INSTRUCTIONS TO FOLLOW — Write out word for word everything from "Similar to earlier" down to "USA and India." in the text on the costs of atopic dermatitis below.

[[ TEXT SEGMENT open ]]

Patients suffering from atopic dermatitis
Table 2: Mean total per patient costs for diseased and control patients from different databases
The same trend persists for the total costs. The commercial and Medicare databases gave information for the insurance claims, patient records, cost of services and prescription drugs. Whereas Medi-cal contains information on demographics, patient records and prescription drugs for low income and disabled residents in California.
Patients suffering from Atopic dermatitis
Table 3: Total costs for diseased and control patients from different databases
Hence, the study resulted that the patients suffering from Atopic dermatitis had to suffer higher economic burdens. Also, greater the disease severity, greater the burden, also shown by the Indian study.
Similar to earlier findings of asthma and rhinitis, assessment of economic burdens for atopic dermatitis present a significant gap between the two nations. On one hand, where the USA has comprehensive and well-managed databases, the Indian scenario presents no such databases. As a result, both countries again differ a lot in terms of economic assessments of diseased conditions. The data available from a single Indian study proves to be insufficient for making any generalizations and also does not help in comparison with the US. This greatly poses the demand on the Indian researchers to pursue aggressive investigations to assess the economic burden of allergies. However, a common trend of increase in disease severity and the economic burden prevailed in both USA and India.
- Handa, S., Jain, N. & Narang, T., 2015. Cost of care of atopic dermatitis in India. Indian journal of dermatology, 60(2), p.213.

[[ TEXT SEGMENT closed ]]
[[ DATA TO EXAMINE open ]]

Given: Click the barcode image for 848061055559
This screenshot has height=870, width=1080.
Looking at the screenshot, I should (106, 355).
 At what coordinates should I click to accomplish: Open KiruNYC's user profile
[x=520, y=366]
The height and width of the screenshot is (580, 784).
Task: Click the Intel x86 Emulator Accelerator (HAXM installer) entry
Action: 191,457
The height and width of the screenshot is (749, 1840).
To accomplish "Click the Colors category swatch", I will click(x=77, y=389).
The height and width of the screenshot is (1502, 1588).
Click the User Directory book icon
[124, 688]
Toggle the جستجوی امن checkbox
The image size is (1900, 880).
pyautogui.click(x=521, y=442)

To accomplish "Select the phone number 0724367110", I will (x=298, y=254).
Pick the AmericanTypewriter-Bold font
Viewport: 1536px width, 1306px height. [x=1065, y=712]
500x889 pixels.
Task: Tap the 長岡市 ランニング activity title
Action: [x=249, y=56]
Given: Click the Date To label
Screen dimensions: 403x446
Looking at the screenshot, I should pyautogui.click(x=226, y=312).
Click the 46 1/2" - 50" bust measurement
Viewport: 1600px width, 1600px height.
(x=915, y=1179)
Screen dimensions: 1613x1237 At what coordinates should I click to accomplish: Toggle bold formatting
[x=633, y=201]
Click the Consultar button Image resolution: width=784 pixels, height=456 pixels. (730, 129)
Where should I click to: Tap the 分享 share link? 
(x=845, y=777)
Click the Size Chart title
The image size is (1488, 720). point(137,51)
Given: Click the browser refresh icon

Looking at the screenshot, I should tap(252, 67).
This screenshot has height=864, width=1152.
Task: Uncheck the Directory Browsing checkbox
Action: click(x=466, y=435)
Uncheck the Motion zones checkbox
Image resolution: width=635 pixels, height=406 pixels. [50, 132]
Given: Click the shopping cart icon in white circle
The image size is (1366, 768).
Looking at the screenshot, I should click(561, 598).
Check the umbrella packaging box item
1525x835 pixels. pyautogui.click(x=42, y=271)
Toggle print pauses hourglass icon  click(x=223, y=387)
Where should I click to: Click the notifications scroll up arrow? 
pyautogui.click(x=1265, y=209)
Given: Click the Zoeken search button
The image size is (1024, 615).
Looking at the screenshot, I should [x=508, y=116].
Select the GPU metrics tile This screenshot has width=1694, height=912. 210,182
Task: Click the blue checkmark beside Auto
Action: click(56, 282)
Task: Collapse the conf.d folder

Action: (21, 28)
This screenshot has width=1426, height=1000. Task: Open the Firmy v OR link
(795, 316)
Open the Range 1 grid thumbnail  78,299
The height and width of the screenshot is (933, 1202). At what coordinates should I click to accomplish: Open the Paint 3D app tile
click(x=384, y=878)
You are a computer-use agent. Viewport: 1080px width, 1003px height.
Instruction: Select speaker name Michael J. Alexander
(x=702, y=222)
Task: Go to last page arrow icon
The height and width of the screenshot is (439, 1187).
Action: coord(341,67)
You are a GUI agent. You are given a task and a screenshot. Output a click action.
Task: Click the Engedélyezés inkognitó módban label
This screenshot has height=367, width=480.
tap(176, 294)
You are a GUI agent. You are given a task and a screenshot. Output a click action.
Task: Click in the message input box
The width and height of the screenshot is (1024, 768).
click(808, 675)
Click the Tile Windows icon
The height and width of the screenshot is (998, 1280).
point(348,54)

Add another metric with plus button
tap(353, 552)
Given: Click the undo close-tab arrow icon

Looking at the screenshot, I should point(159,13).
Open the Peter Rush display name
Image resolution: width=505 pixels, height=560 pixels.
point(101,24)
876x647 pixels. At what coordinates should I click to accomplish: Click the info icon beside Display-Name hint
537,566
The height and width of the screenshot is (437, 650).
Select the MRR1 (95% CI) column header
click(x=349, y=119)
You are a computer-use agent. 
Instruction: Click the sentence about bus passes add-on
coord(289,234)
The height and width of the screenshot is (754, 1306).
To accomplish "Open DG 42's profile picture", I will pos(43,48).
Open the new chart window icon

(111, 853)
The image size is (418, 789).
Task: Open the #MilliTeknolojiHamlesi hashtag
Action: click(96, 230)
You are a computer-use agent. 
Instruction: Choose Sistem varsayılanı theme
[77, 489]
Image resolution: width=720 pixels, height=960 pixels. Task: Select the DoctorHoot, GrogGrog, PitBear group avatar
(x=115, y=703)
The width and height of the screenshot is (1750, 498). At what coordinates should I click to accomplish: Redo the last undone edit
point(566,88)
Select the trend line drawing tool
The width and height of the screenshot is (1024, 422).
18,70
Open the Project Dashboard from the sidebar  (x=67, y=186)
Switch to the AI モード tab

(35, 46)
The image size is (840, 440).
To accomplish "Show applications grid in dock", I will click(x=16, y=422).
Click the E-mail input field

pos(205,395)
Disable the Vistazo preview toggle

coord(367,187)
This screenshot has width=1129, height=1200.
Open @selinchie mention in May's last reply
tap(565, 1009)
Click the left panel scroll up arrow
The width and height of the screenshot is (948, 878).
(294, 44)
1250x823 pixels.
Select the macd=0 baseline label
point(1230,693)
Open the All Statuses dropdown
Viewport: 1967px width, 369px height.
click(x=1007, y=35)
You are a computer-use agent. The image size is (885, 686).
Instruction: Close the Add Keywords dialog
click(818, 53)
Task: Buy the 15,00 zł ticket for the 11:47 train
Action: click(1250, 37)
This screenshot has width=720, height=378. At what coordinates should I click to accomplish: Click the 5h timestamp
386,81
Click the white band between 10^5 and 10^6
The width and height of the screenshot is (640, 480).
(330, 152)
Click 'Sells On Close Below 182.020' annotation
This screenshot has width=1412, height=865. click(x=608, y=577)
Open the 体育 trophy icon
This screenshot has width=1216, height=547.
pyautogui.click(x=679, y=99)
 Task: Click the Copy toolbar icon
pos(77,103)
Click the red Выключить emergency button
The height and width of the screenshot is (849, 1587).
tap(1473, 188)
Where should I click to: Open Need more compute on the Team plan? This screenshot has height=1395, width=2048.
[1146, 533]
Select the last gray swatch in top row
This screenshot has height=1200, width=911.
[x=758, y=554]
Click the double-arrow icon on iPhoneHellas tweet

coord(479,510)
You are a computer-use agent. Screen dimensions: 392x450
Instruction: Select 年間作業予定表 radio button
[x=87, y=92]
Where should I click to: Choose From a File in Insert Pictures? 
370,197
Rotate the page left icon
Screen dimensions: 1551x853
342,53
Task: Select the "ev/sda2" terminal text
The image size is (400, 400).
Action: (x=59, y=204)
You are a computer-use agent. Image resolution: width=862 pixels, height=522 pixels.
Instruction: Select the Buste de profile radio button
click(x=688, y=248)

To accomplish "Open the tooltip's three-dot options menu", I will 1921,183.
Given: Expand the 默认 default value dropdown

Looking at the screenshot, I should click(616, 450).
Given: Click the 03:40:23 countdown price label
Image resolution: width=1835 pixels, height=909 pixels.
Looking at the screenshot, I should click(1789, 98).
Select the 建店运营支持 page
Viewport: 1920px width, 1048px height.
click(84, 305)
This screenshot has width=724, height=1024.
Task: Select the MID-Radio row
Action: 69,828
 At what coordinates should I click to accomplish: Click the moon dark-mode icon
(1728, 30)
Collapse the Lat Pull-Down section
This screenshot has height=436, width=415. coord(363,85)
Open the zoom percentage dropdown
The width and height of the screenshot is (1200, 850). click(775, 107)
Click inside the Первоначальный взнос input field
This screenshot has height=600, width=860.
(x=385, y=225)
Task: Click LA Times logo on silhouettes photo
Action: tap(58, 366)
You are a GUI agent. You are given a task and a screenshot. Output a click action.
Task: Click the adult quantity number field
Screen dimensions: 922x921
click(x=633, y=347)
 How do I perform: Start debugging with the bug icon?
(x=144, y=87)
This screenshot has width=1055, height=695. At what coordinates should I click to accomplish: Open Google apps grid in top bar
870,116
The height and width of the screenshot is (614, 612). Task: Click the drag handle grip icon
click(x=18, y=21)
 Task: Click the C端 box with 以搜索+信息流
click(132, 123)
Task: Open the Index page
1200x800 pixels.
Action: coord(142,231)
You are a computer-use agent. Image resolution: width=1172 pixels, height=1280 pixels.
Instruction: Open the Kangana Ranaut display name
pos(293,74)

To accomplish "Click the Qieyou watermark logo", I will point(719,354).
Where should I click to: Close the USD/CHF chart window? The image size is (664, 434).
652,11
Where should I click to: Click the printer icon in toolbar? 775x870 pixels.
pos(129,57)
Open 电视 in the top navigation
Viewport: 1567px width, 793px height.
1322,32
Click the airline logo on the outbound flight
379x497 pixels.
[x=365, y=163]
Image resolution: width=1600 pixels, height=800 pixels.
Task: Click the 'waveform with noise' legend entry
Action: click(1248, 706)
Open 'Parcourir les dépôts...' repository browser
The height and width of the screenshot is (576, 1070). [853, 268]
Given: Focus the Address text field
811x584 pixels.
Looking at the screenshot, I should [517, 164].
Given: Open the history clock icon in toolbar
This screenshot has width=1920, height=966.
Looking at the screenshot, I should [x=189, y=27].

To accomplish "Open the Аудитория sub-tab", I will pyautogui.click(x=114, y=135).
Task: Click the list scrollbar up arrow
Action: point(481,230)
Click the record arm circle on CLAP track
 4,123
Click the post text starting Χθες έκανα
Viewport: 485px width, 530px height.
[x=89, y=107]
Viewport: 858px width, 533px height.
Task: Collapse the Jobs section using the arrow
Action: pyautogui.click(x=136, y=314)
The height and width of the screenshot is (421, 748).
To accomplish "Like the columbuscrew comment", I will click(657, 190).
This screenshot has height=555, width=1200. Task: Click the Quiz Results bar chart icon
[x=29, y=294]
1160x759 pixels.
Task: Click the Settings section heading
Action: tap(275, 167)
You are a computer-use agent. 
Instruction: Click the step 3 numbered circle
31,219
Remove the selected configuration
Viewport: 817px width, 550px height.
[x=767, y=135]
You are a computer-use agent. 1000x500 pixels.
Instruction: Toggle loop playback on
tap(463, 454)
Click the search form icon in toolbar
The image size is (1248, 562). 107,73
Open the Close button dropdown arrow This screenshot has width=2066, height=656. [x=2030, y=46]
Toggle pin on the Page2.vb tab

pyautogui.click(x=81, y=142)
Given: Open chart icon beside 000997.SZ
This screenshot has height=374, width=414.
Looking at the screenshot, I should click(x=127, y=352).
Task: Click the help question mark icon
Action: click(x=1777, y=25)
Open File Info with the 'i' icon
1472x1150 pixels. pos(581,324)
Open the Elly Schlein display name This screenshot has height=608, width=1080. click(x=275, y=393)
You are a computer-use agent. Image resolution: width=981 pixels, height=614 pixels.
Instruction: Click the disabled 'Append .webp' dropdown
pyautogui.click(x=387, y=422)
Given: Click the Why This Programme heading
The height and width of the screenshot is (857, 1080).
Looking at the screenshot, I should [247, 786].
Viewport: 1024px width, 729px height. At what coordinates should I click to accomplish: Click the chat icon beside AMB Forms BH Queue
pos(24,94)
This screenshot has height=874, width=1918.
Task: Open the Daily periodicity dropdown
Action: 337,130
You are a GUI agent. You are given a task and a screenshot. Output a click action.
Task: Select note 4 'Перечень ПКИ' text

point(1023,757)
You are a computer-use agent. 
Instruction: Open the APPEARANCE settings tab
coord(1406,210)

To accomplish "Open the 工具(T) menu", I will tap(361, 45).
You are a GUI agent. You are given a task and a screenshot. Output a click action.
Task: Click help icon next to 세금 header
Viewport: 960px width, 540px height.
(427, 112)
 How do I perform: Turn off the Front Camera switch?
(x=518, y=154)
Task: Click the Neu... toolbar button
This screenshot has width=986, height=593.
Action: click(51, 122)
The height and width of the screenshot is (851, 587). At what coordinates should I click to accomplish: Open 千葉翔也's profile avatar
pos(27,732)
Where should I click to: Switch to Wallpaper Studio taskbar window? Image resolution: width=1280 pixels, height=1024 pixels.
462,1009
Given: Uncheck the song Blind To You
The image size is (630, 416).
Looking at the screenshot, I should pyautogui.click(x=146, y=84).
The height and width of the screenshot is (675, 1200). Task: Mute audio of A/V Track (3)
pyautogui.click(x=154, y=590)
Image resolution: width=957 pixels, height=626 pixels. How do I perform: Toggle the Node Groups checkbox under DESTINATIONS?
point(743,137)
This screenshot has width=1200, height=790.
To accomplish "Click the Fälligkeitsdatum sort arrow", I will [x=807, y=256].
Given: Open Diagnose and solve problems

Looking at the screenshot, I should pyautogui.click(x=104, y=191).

[[ DATA TO EXAMINE closed ]]

WRITTEN SOLUTION —
Similar to earlier findings of asthma and rhinitis, assessment of economic burdens for atopic dermatitis present a significant gap between the two nations. On one hand, where the USA has comprehensive and well-managed databases, the Indian scenario presents no such databases. As a result, both countries again differ a lot in terms of economic assessments of diseased conditions. The data available from a single Indian study proves to be insufficient for making any generalizations and also does not help in comparison with the US. This greatly poses the demand on the Indian researchers to pursue aggressive investigations to assess the economic burden of allergies. However, a common trend of increase in disease severity and the economic burden prevailed in both USA and India.